Zedadra Amina, Salah-Salah Mahmoud Yassine, Zedadra Ouarda, Guerrieri Antonio
LabSTIC Laboratory, University 8 May 1945 Guelma, Algeria, BP 401, Guelma 24000, Algeria.
Medical-Surgical Ophthalmology Office, 284 CNEP Apartments, University Road, Block 37, No. 1, Guelma 24006, Algeria.
Sensors (Basel). 2025 Jul 19;25(14):4492. doi: 10.3390/s25144492.
Ocular diseases can significantly affect vision and overall quality of life, with diagnosis often being time-consuming and dependent on expert interpretation. While previous computer-aided diagnostic systems have focused primarily on medical imaging, this paper proposes VisionTrack, a multi-modal AI system for predicting multiple retinal diseases, including Diabetic Retinopathy (DR), Age-related Macular Degeneration (AMD), Diabetic Macular Edema (DME), drusen, Central Serous Retinopathy (CSR), and Macular Hole (MH), as well as normal cases. The proposed framework integrates a Convolutional Neural Network (CNN) for image-based feature extraction, a Graph Neural Network (GNN) to model complex relationships among clinical risk factors, and a Large Language Model (LLM) to process patient medical reports. By leveraging diverse data sources, VisionTrack improves prediction accuracy and offers a more comprehensive assessment of retinal health. Experimental results demonstrate the effectiveness of this hybrid system, highlighting its potential for early detection, risk assessment, and personalized ophthalmic care. Experiments were conducted using two publicly available datasets, RetinalOCT and RFMID, which provide diverse retinal imaging modalities: OCT images and fundus images, respectively. The proposed multi-modal AI system demonstrated strong performance in multi-label disease prediction. On the RetinalOCT dataset, the model achieved an accuracy of 0.980, F1-score of 0.979, recall of 0.978, and precision of 0.979. Similarly, on the RFMID dataset, it reached an accuracy of 0.989, F1-score of 0.881, recall of 0.866, and precision of 0.897. These results confirm the robustness, reliability, and generalization capability of the proposed approach across different imaging modalities.

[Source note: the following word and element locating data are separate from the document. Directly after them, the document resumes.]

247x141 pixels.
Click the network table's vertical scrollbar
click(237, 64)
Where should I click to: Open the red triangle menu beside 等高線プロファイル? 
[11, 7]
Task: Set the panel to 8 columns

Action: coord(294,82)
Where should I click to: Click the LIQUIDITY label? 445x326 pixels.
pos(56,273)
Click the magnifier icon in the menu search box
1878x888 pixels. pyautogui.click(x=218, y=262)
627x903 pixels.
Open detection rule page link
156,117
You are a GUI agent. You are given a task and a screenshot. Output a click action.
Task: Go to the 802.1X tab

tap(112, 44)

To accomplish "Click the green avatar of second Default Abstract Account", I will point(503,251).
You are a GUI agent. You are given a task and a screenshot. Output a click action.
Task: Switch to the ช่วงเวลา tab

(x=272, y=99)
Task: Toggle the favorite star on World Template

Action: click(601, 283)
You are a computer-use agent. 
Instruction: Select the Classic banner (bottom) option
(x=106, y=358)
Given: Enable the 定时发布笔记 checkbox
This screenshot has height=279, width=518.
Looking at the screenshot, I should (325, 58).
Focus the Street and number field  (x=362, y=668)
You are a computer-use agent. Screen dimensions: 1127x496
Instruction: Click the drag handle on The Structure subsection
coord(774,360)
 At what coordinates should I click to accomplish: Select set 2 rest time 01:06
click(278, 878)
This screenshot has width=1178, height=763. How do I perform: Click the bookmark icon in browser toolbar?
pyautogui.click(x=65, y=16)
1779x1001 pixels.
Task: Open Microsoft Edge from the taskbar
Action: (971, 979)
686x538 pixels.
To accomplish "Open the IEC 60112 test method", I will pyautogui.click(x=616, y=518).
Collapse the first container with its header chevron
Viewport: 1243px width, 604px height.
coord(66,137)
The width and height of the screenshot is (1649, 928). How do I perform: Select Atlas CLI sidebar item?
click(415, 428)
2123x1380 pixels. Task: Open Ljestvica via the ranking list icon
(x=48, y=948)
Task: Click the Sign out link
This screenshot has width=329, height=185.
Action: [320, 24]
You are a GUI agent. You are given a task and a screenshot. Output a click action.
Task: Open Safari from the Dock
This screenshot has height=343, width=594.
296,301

眼部疾病会严重影响视力和整体生活质量,其诊断往往耗时且依赖专家解读。虽然以往的计算机辅助诊断系统主要集中在医学成像方面,但本文提出了VisionTrack,这是一个多模态人工智能系统,用于预测多种视网膜疾病,包括糖尿病视网膜病变(DR)、年龄相关性黄斑变性(AMD)、糖尿病性黄斑水肿(DME)、玻璃膜疣、中心性浆液性视网膜病变(CSR)和黄斑裂孔(MH),以及正常病例。所提出的框架集成了用于基于图像的特征提取的卷积神经网络(CNN)、用于对临床风险因素之间的复杂关系进行建模的图神经网络(GNN),以及用于处理患者医疗报告的大语言模型(LLM)。通过利用多样化的数据源,VisionTrack提高了预测准确性,并对视网膜健康提供了更全面的评估。实验结果证明了这种混合系统的有效性,突出了其在早期检测、风险评估和个性化眼科护理方面的潜力。实验使用了两个公开可用的数据集RetinalOCT和RFMID进行,这两个数据集分别提供了不同的视网膜成像模态:OCT图像和眼底图像。所提出的多模态人工智能系统在多标签疾病预测中表现出强大的性能。在RetinalOCT数据集上,该模型的准确率为0.980,F1分数为0.979,召回率为0.978,精确率为0.979。同样,在RFMID数据集上,它的准确率为0.989,F1分数为0.881,召回率为0.866,精确率为0.897。这些结果证实了所提出方法在不同成像模态下的稳健性、可靠性和泛化能力。